Music: paper puppeteer and animator Winston Hacking has created a series of moving collages for the video to accompany Soupcans' Siamese Brutality track.
The filmmaker was invited by the Canadian band's label, Telephone Explosion Records, to choose a track from its Soft Party Album and create a film.
"I was throwing a bunch of my collages in a shredder when they called," Hacking told Dezeen. "I listened to the music as the collages were being destroyed and that's how the concept was born."
The film opens on a woman weightlifting a giant spanner, and continues to feature similarly surreal imagery including a model rubbing against a swordfish and a man trying to eat a floating dessert.
"The song is great and I like how it opens slowly – it allowed me to set up these stupid paper characters and the logic behind the movement," the film-maker said.
"When the song kicks into high gear I just get more loose with everything to the point that it is almost hard to watch," he added. "I like the idea of pausing on moments of the video and appreciating a still frame – that's where I get to add humour."
Hacking used imagery snipped out of magazines and newspapers, as well as pieces from his own collection of collages, to create the moving scenes.
Sections of the film showing moving cut-out paper puppets are intercut with chaotic flashing patterns.
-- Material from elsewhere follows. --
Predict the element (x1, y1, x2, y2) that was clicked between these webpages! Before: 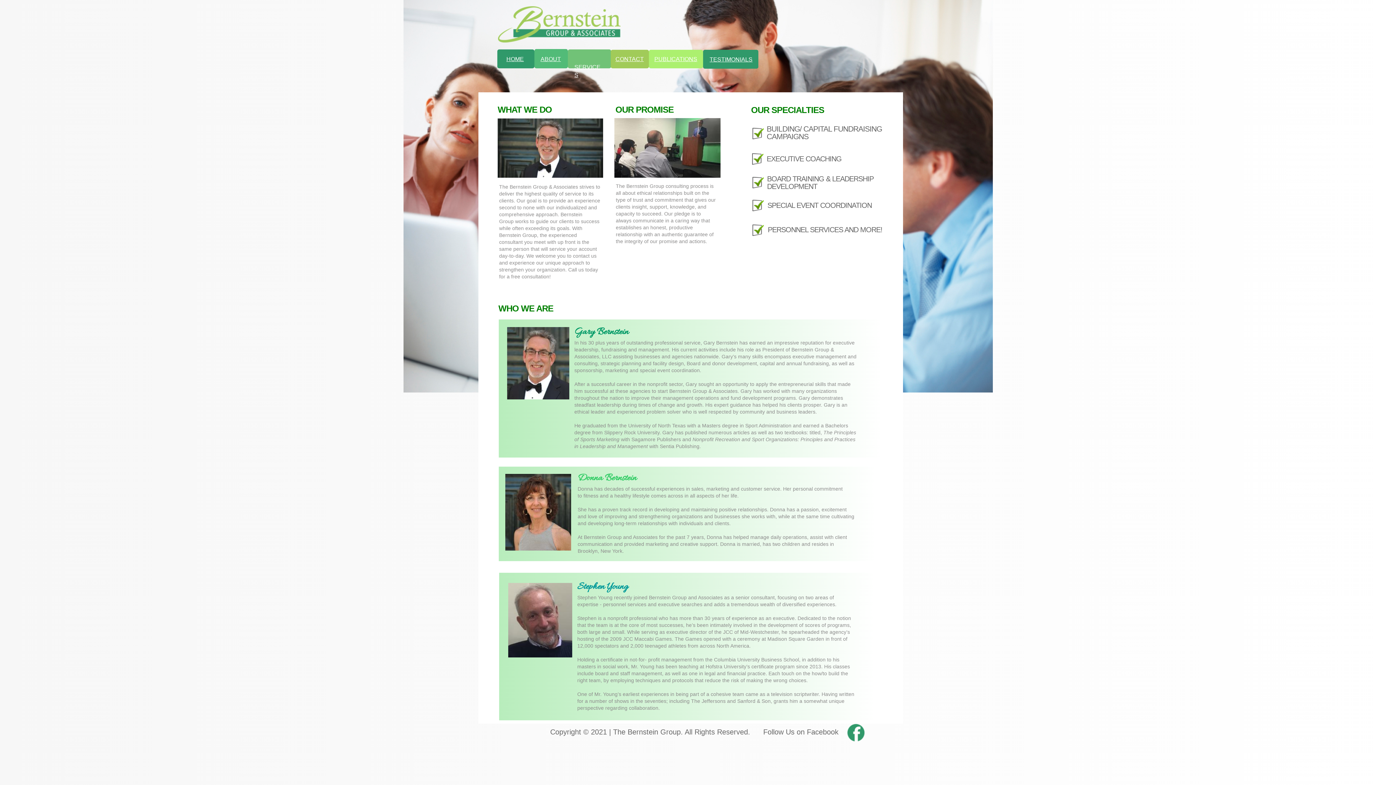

Hacking completed the video across the course of three days.
"I don't like to work on promotional videos for too long," he said. "They are fleeting creations that are taken in by the viewer for 15 to 30 seconds, why should I toil over something like that for weeks – that approach is for college kids."
"With that in mind my approach is to create gestures of movement but not commit to the finicky details of making it look realistic," he added.
"I want to capture the spirit of the music and find humour/confusion through clunky or lazy 'paperteering' as I like to call it."
Siamese Brutality is taken from Soupcans' Soft Party album, released on 13 November 2015.